**YOUR GOAL**
In the entries below, find every line holding the string "agent" and collect it.

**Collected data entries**
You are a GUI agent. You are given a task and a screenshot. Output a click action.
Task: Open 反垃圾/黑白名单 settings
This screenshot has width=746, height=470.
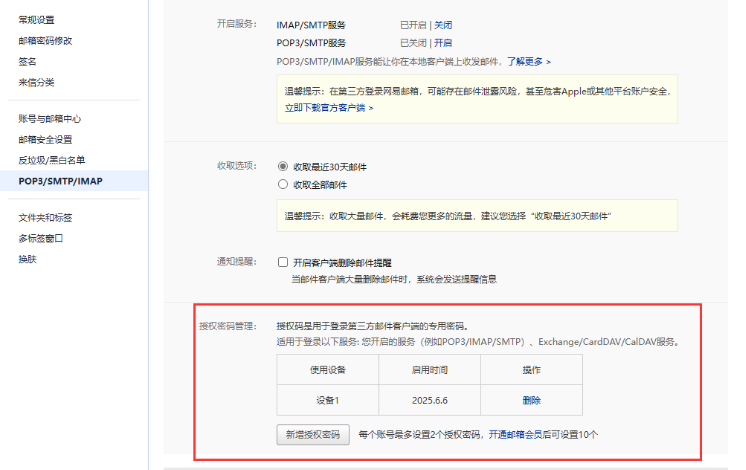tap(51, 160)
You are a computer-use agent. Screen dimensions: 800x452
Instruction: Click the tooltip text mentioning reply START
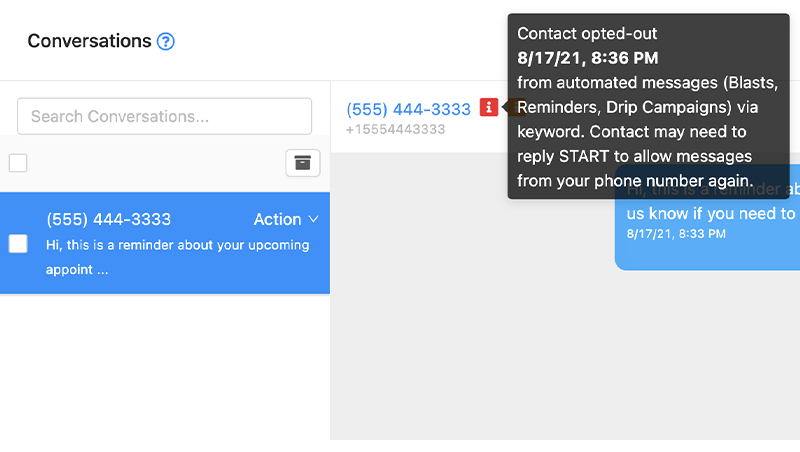(x=634, y=156)
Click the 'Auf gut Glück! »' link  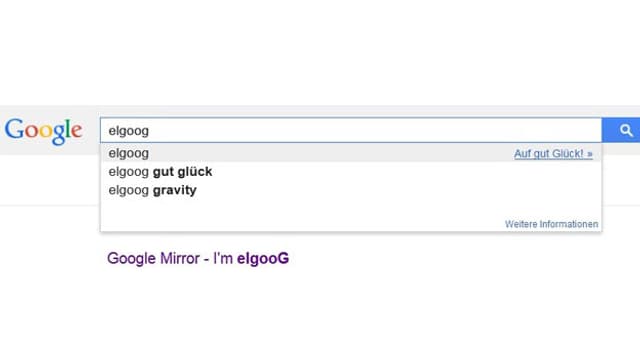pyautogui.click(x=553, y=154)
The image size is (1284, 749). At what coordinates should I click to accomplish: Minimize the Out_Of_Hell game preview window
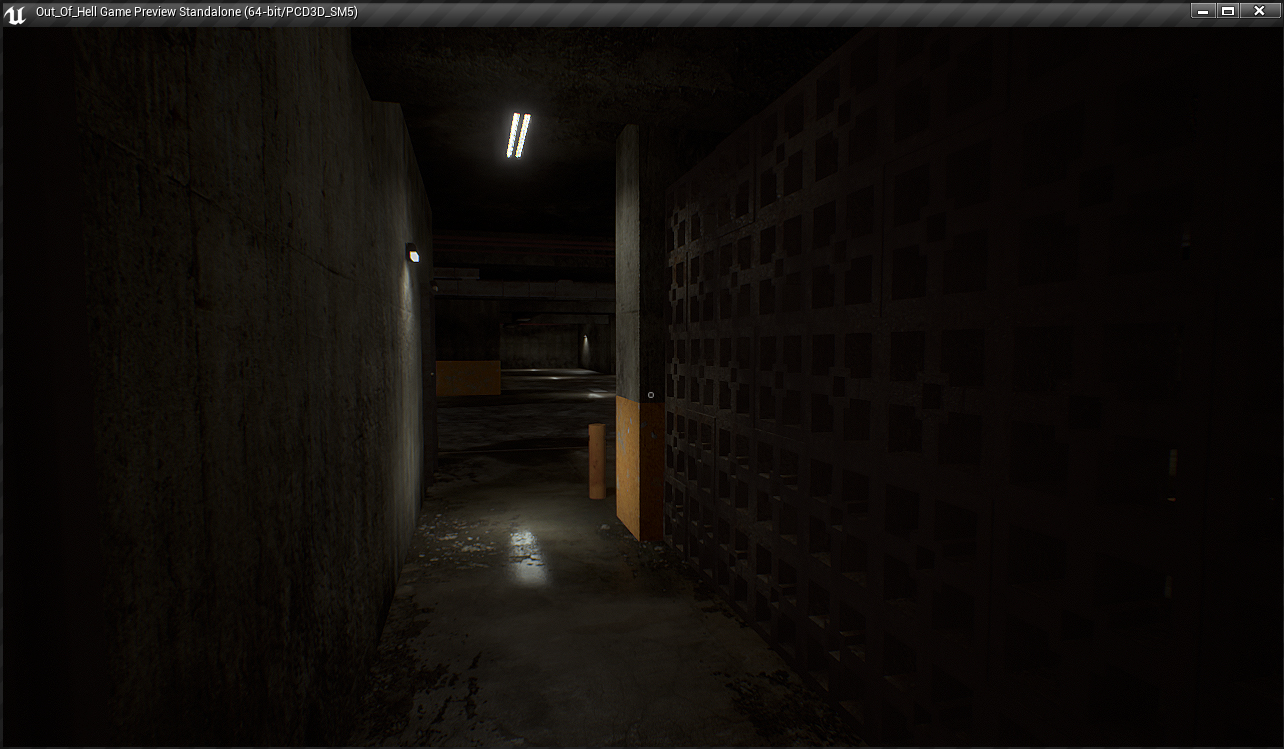(x=1203, y=11)
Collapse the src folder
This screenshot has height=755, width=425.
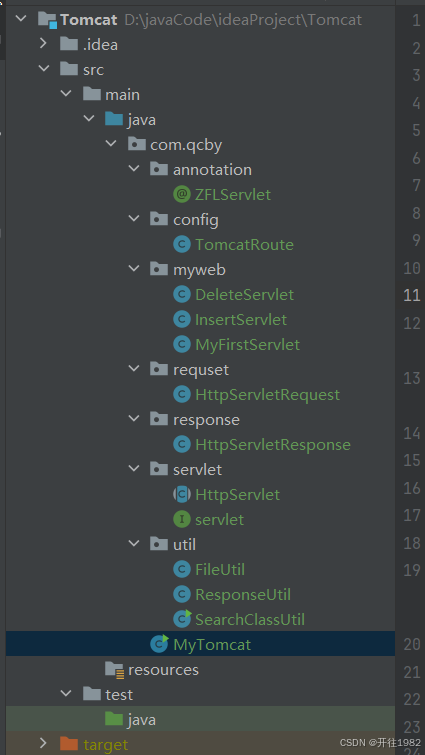click(44, 69)
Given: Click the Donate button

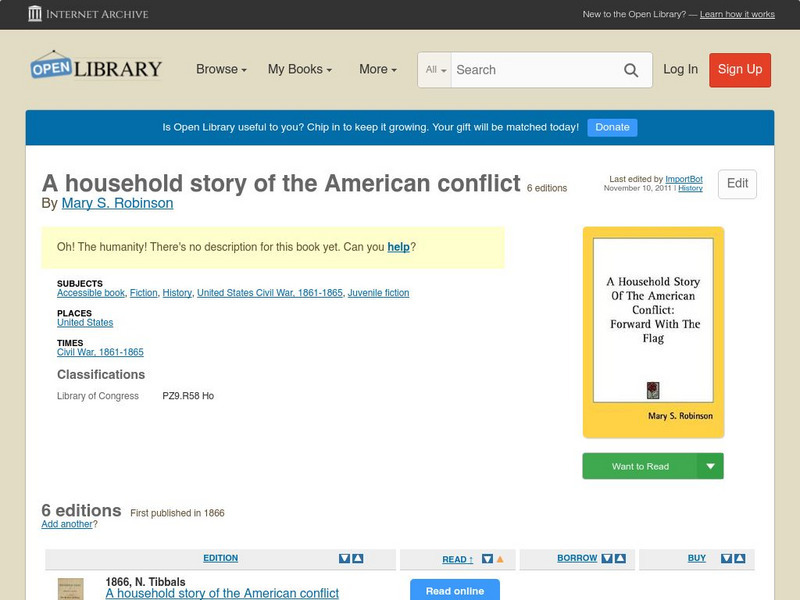Looking at the screenshot, I should (612, 127).
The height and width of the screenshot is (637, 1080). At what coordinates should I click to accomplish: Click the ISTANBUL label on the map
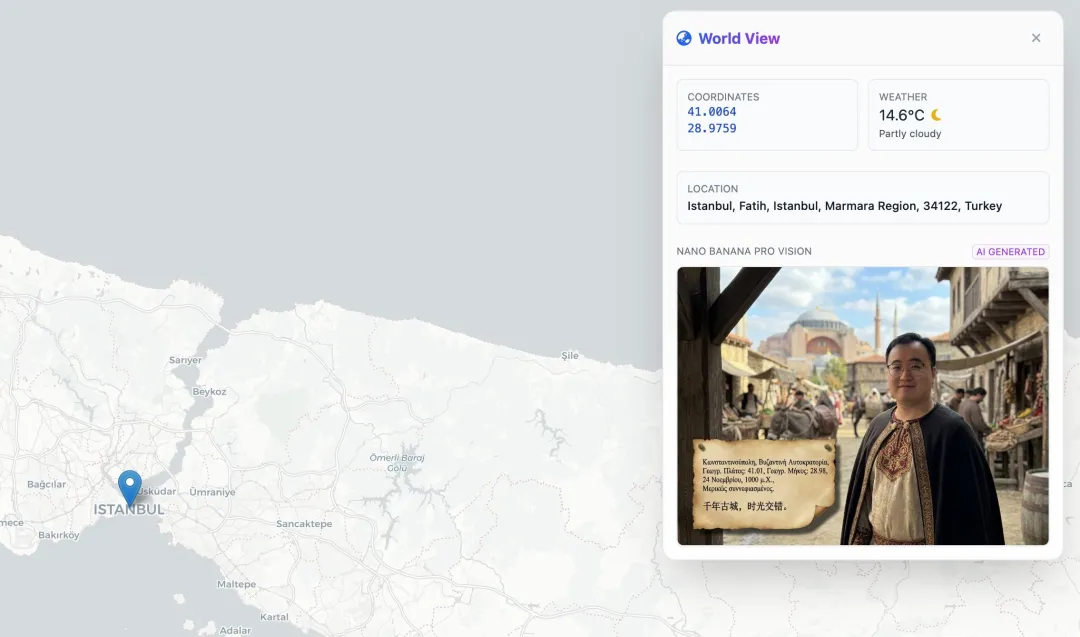tap(129, 510)
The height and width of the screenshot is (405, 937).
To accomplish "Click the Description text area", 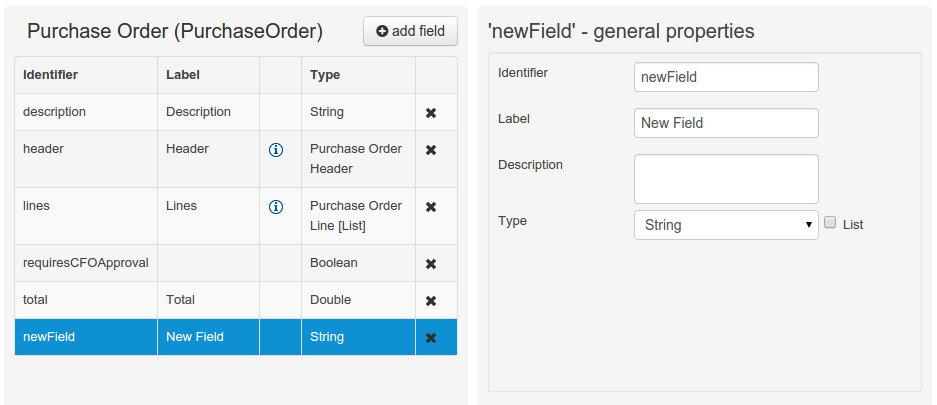I will pyautogui.click(x=726, y=179).
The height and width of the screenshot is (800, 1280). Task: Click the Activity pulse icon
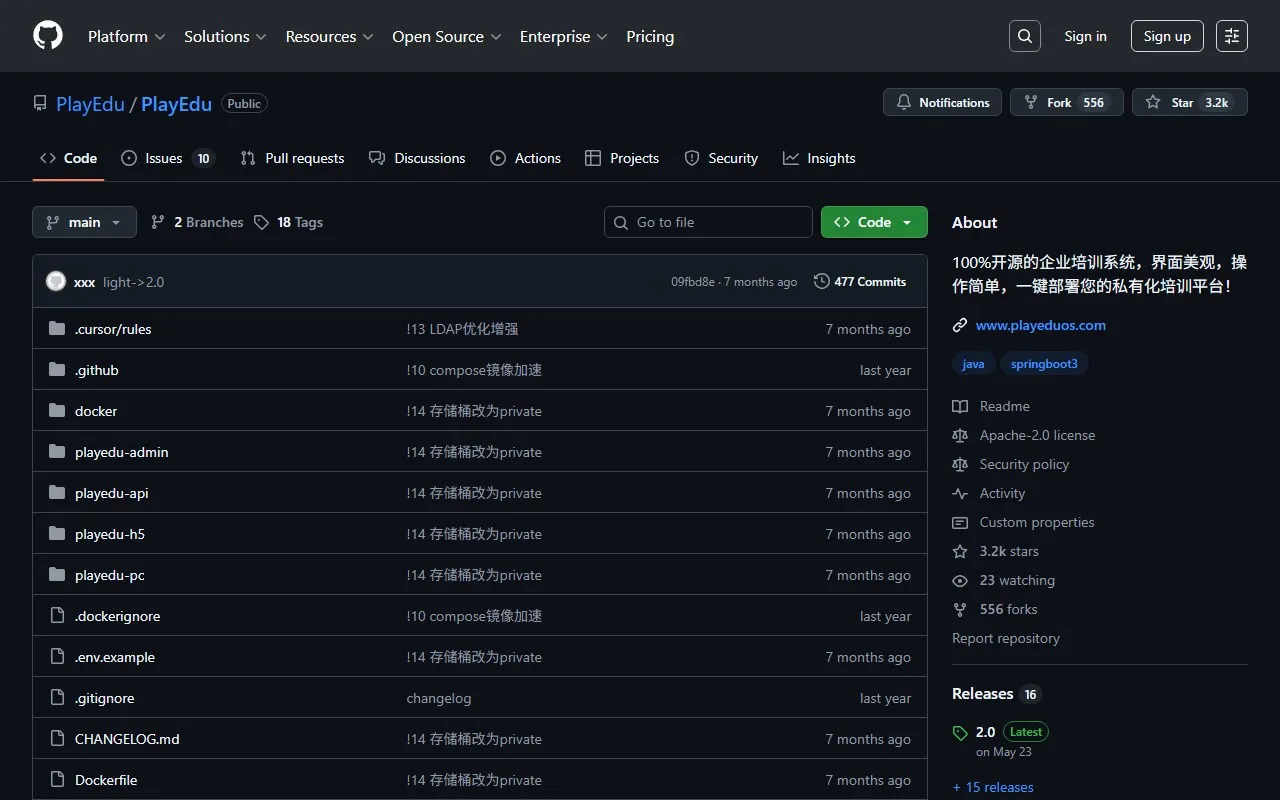tap(960, 493)
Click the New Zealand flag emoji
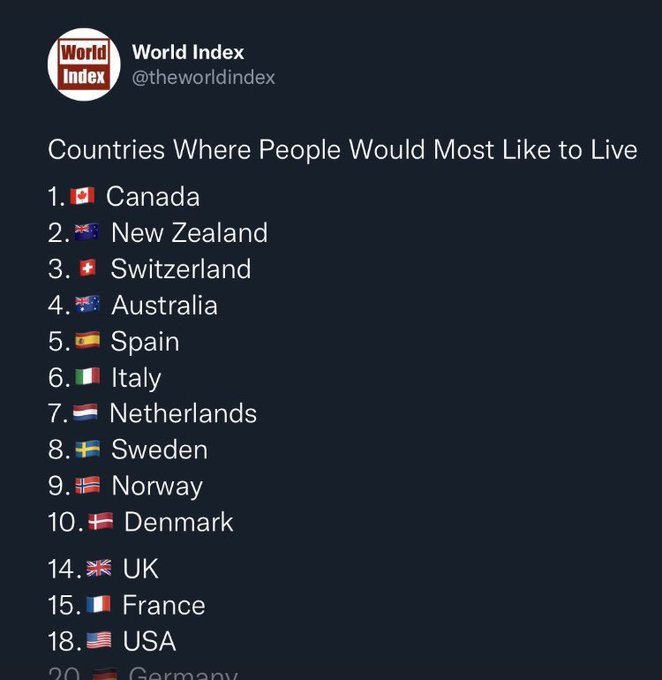Image resolution: width=662 pixels, height=680 pixels. [87, 233]
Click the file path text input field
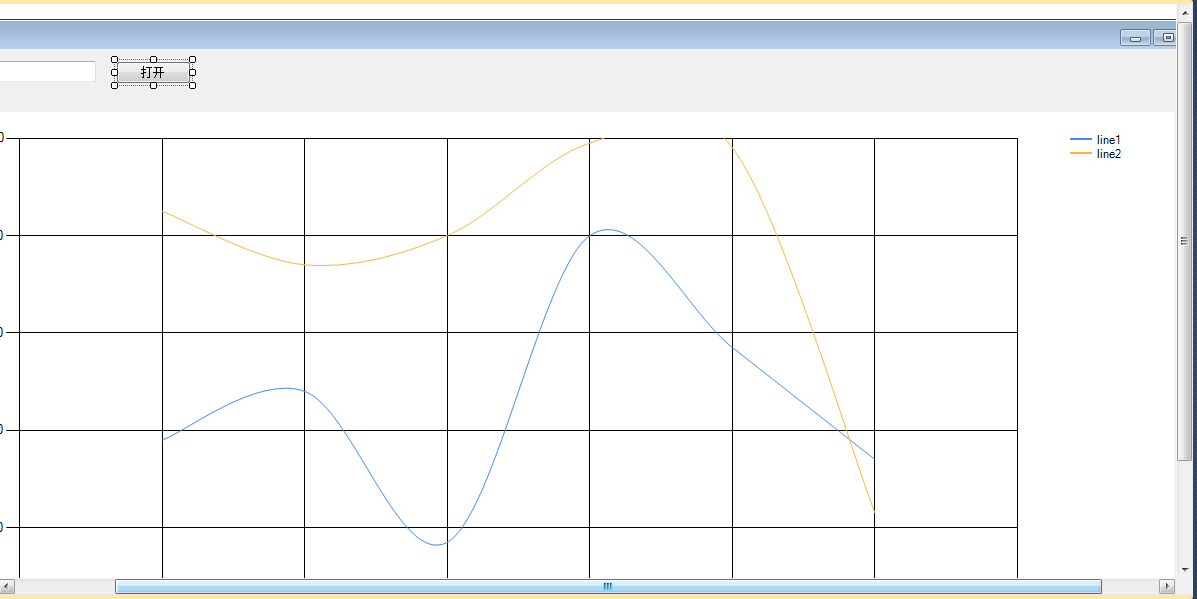1197x599 pixels. click(x=48, y=71)
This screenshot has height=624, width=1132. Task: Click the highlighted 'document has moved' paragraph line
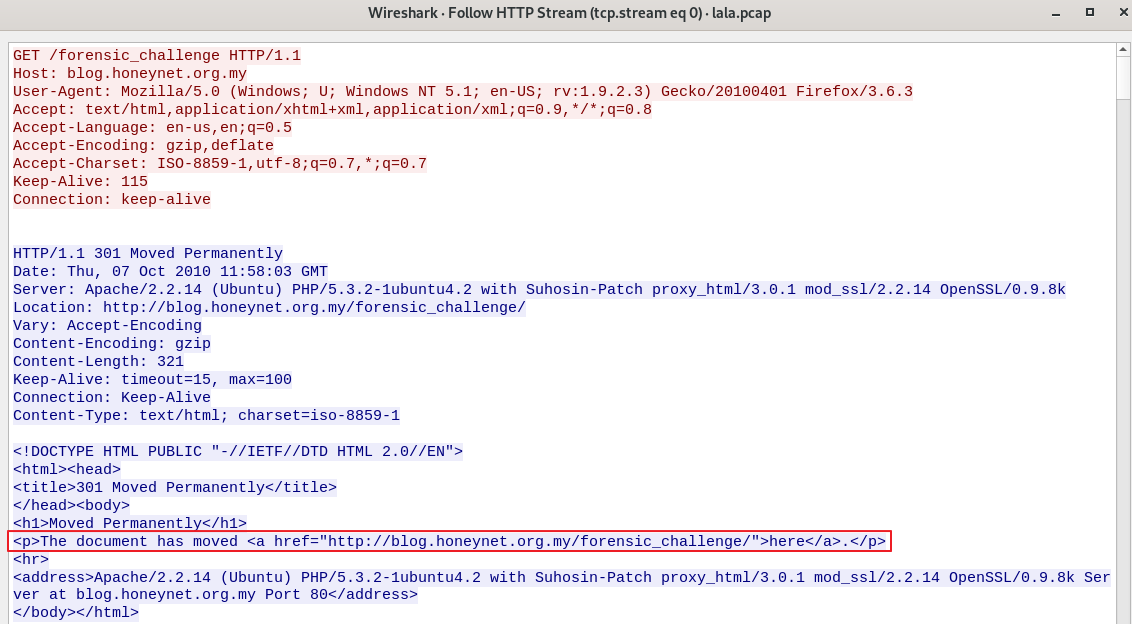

**OUTPUT BELOW**
You are a GUI agent. You are given a task and a screenshot. Output a click action.
You are a computer-use agent. Screen dimensions: 800x452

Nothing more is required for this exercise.